A claimant may issue a claim for particularised overhead costs where it can prove that the relevant head office overheads had "thickened", i.e. necessarily become more expensive, as a direct result of a defendant's breach. A claimant may not, however, claim for overheads where they are calculated as a proportion of losses otherwise proved.


The claimant, Fluor, had been engaged to construct an offshore wind farm. It appointed the defendant, ZPMC, as the project's steel fabricator and supplier. On 7 October 2016, the Court handed down a liability judgment. ZPMC was found to be in breach of contract for cracking which had appeared in the welding of steel monopoles and transition pieces, component parts of the farm's wind turbine generators.

In January 2018, damages were awarded to Fluor of £15 million and €7 million. These were for a number of 'direct costs' caused by the breach: including the costs of paying additional staff to manage the project, the costs of retaining consultants in respect of the defects and remedial works, the costs of hiring extra plant and equipment, the cost of providing extra storage space and so on.
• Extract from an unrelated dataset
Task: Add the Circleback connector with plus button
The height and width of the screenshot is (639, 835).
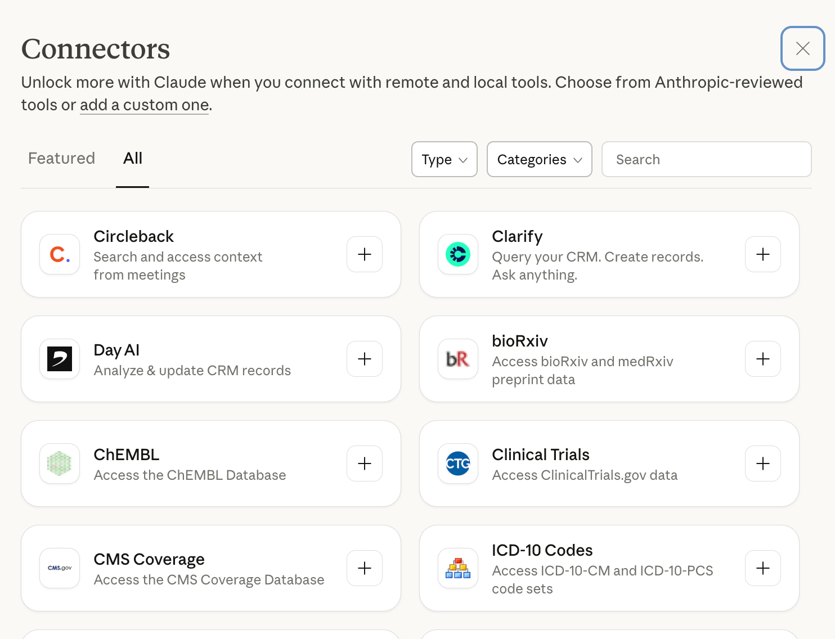Action: [x=365, y=254]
Following an invitation from the Court, at an instant hearing Fluor also sought an award for overheads amounting to 4% of the award, to reflect its increased head office costs, calculated to be 4% of the project value.

Fluor argued that losses of this nature were just as much a consequence of the breach as the direct costs it had previously claimed for. The direct costs were not incurred in a vacuum, but were inevitably causally connected to the increased head office costs needed to manage the project following discovery of the defects.
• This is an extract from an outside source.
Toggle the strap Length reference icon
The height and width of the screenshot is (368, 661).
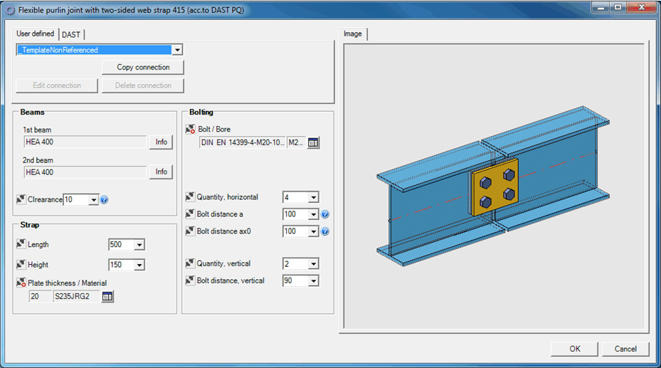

ZPMC submitted that a contractor must prove causation by showing that its labour force would have been employed profitably but for the breach: a position endorsed by Emden's Construction Law at para. 13.64, and by the Court in Walter Lilly v Mackay [2012] EWHC 1773 (TCC). ZPMC continued that, even so, this would constitute a separate 'loss of opportunity' claim and was not implicitly a feature of the direct costs alleged by Fluor.


The Court accepted that the view of overheads as submitted by ZPMC was broadly correct. If, for example, a contractor was required to remain on site for an additional three months as a result of delay by the employer, and was able to prove on the balance of probabilities that this time would have been engaged productively elsewhere, then he would reasonably be entitled to claim for an additional three months' worth of fixed costs, including overheads.

The Court added another possibility, however. That was where a contractor's head office overheads had been "thickened" during the period of the contract, as might occur when head office staff whom would normally be engaged in non-project related matters must, as a consequence of the breach, spend their time dealing with the resultant problems and there is under-capacity to handle the resulting workload, causing the contractor to hire new staff (even where the duties of the new staff are themselves not project-related).

Fluor, however, had not advanced a claim on any such basis. Fluor's case relied on a ratio of 'one set of costs against another' which said nothing about the extent to which the alleged 4% increase in overhead costs was in fact the result of the breach by ZPMC. The Court required a precise figure with causation explained, and was not willing to pluck a figure out of the air on principle.

As such, Fluor had failed to establish the facts necessary to support any claim for overheads.


In effect, this Judgement introduces the concept that particular elements of overhead costs can now be drawn out by claimants and linked to breaches of duty as, in effect, ordinary losses. Parties on both sides must ensure, however, that causation is proved on the balance of probabilities with reference to specific staff members and specific figures.